La question des représentations de la maladie mentale soulève celle des représentations sociales. En effet, dans la société gabonaise, la compréhension de certains phénomènes comme la maladie mentale repose sur un ensemble de représentations dites « sociales » 68 . Ce sont des théories de sens commun, une « forme de connaissance socialement élaborée et partagée, ayant une visée pratique et concourant à la construction d’une réalité commune à un ensemble social » (D. Jodelet, 1989, 53). A cet effet, ces formes de connaissance servent-elles de normes, de valeurs à un groupe. Pour C. Guimelli (1999, 12) 69 , les représentations sont un « ensemble des connaissances, des croyances, des opinions partagées par un groupe à l’égard d’un objet social donné ». Dans ce sens, il s’agit des représentations au pluriel. Pour cela, cette notion renvoie aux représentations culturelles aux systèmes de pensée d’une société.

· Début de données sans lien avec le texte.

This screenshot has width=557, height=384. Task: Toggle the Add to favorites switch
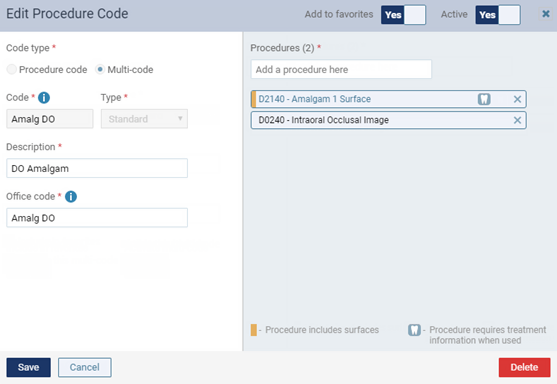click(x=403, y=15)
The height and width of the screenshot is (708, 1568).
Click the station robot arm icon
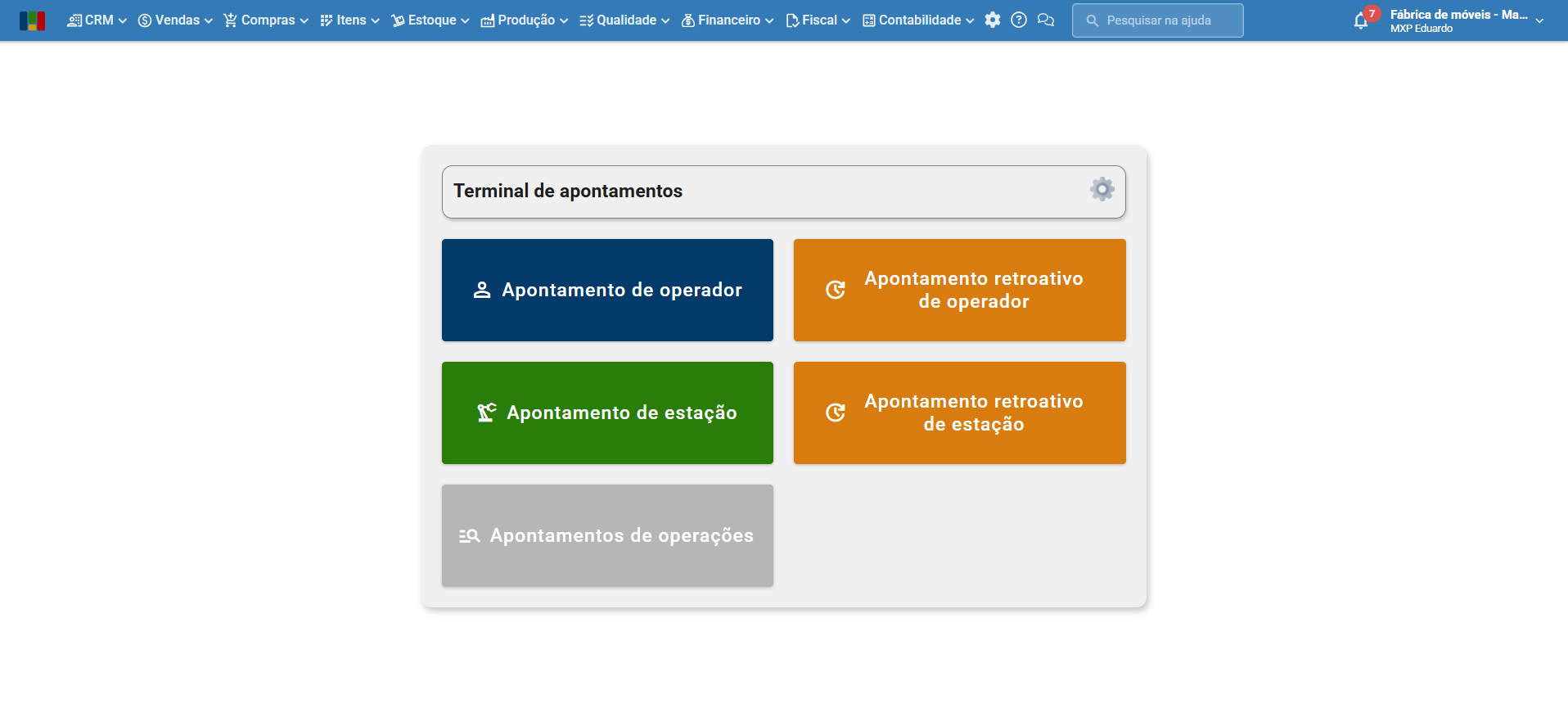click(487, 413)
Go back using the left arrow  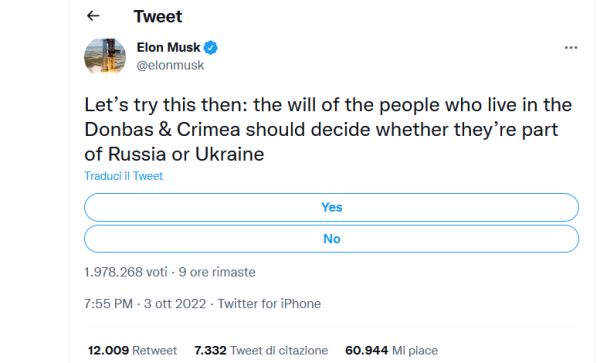tap(93, 16)
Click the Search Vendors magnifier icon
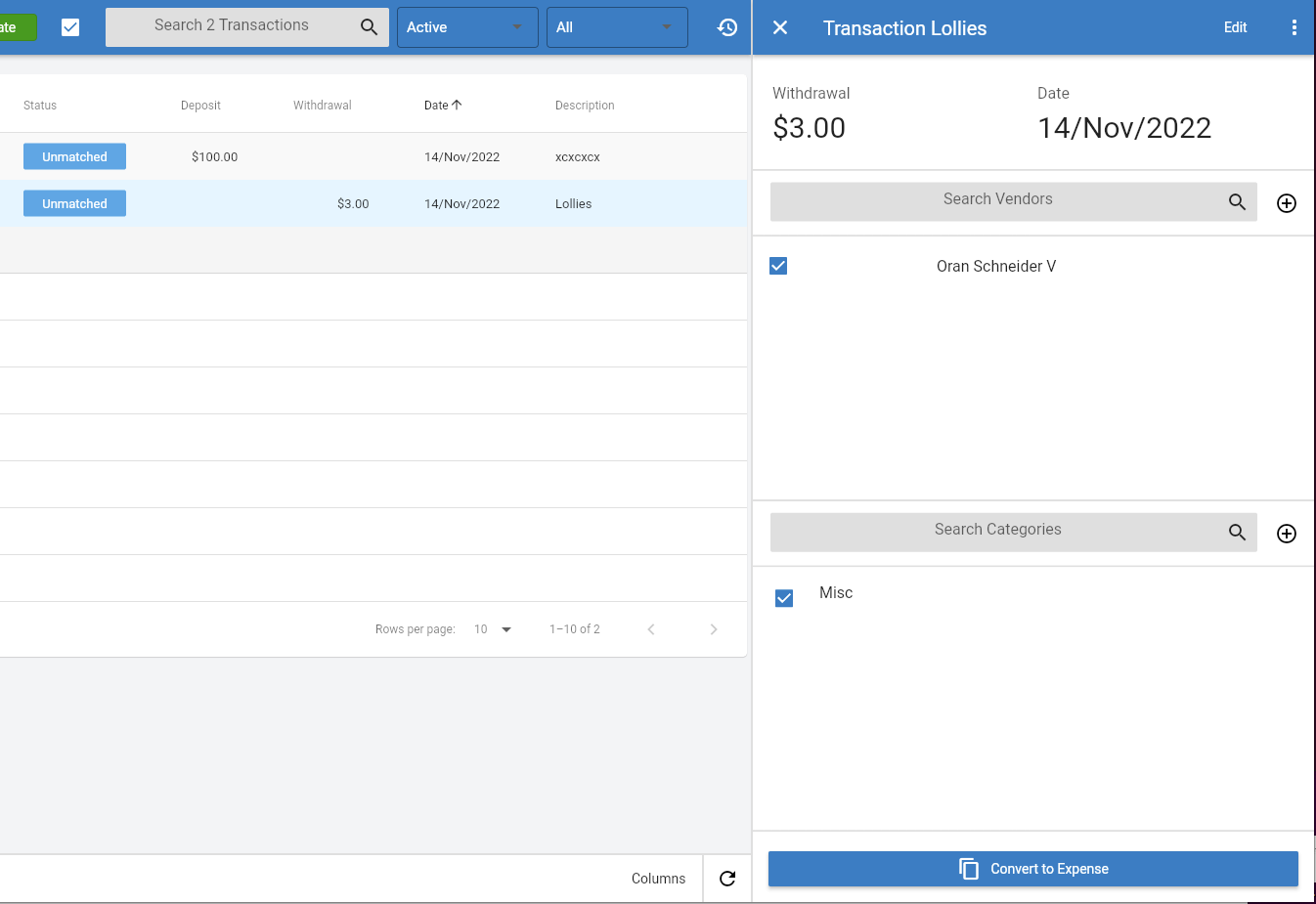 (1237, 201)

Par ailleurs, avec la question des représentations sociales se pose aussi celle du symbolique. En effet, en tant que forme générale de toute connaissance, la représentation se caractérise par deux pôles : le représentatif et le représenté qui peuvent être substitués au subjectif et à l’objectif. Dans ce cas, représenter, c’est correspondre à quelque chose d’autre, en être le signe, le symbole ou le terme corrélatif (représentatif/représenté). Ainsi, il existe une relation avec la fonction symbolique. On peut parler de représentation symbolique.

Dans ses travaux sur l’imaginaire, G. Durand (1969) 70 note qu’il existe des symboles universaux (archétypes) ayant chacun une homogénéité du signifiant et du signifié. Sur la base de ces symboles, il se dégage un fonctionnement et un imaginaire commun. Par exemple, la représentation fumée correspond au symbole feu. Dans ce sens, il convient de noter la relation entre le représenté et le représentant. Il s’agit d’une relation dite symbolique.

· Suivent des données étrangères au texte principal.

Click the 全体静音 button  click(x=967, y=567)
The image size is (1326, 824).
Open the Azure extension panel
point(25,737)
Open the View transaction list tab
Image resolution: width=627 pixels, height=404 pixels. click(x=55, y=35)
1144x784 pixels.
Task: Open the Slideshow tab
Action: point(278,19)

La particularité des représentations sociales est d’être présentes chez tout individu, qu’il soit « normal » ou malade. Le tout est maintenant de savoir comment ces modes de connaissance, ses symboles passent du social au psychique ? Autrement dit, comment ce qui est social ou symbolique est symbolisé ou réélaboré psychiquement par le sujet ?

D’un point de vue psychique, au-delà de ce symbolisme universel ou collectif, il existe aussi un symbolisme personnel ou individuel ; celui-là même qui est le fruit de la subjectivité du sujet, de sa symbolisation. Dans ce sens, au lieu d’être le symbole du feu, la fumée pourra renvoyer à quelque chose d’autre pour le sujet en fonction de sa problématique personnelle. De ce fait, la représentation désigne une activité, un processus et un contenu d’un acte de pensée. En tant que telle, la représentation se caractérise alors par une absence et une répétition ; elle est témoin d’un double ailleurs avec un risque de déformation. Ce qui soulève la question de reflet de vérité de la représentation.

Notes
68.

Voir Deuxième partie, Chapitre 1.

69.

Christian Guimelli, La pensée sociale, Paris, PUF, QSJ n° 3453, 1999, 127 p.

70.

Gilbert Durand, Les structures anthropologiques de l’imaginaire: introduction à l’archétypologie générale. Paris, Dunod, 1993, 535 p.